◆ EXERCICE PROPOSÉ: Pourriez-vous recopier à l'identique le passage du texte en commençant aux mots « C’est la poursuite » et en vous arrêtant après « Gilles Perrault [1]. » ?

◆ PASSAGE DU TEXTE:
/---

C’est la poursuite d’une politique répressive à l’encontre des militants de la démocratie et des défenseurs de la liberté d’expression et des droits de l’homme qui était le sujet de cette rencontre, qui a rassemblé une trentaine de représentants de ces diverses organisations. L’occasion en était fournie par la présentation du livre « Marraine » de Marie-Jo Fressard, préfacé par Gilles Perrault [1].

\---

◆ DONNÉES FOURNIES:
/---

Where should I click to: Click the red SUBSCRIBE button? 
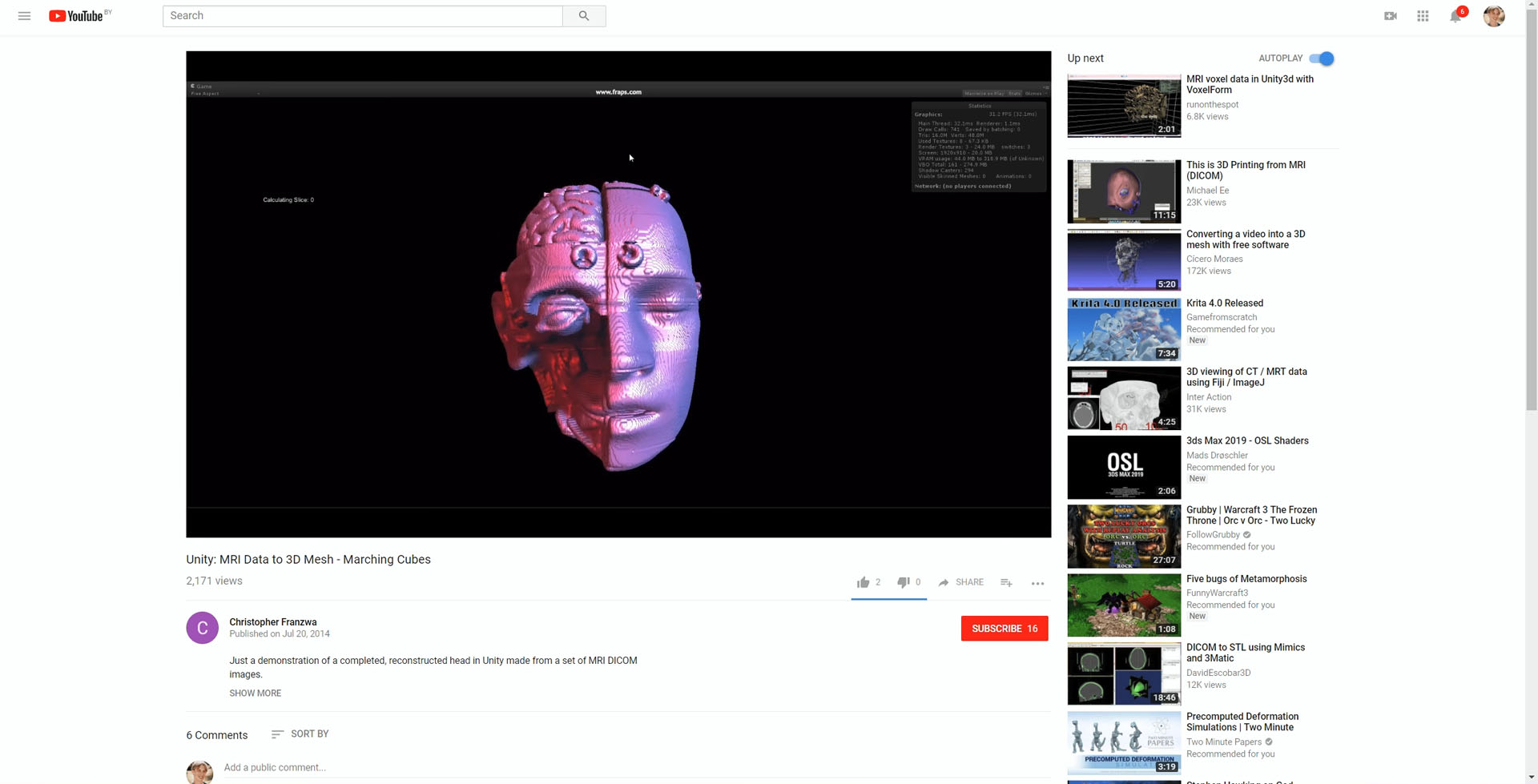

\---

◆ EXERCICE CORRIGÉ:
C’est la poursuite d’une politique répressive à l’encontre des militants de la démocratie et des défenseurs de la liberté d’expression et des droits de l’homme qui était le sujet de cette rencontre, qui a rassemblé une trentaine de représentants de ces diverses organisations. L’occasion en était fournie par la présentation du livre « Marraine » de Marie-Jo Fressard, préfacé par Gilles Perrault [1].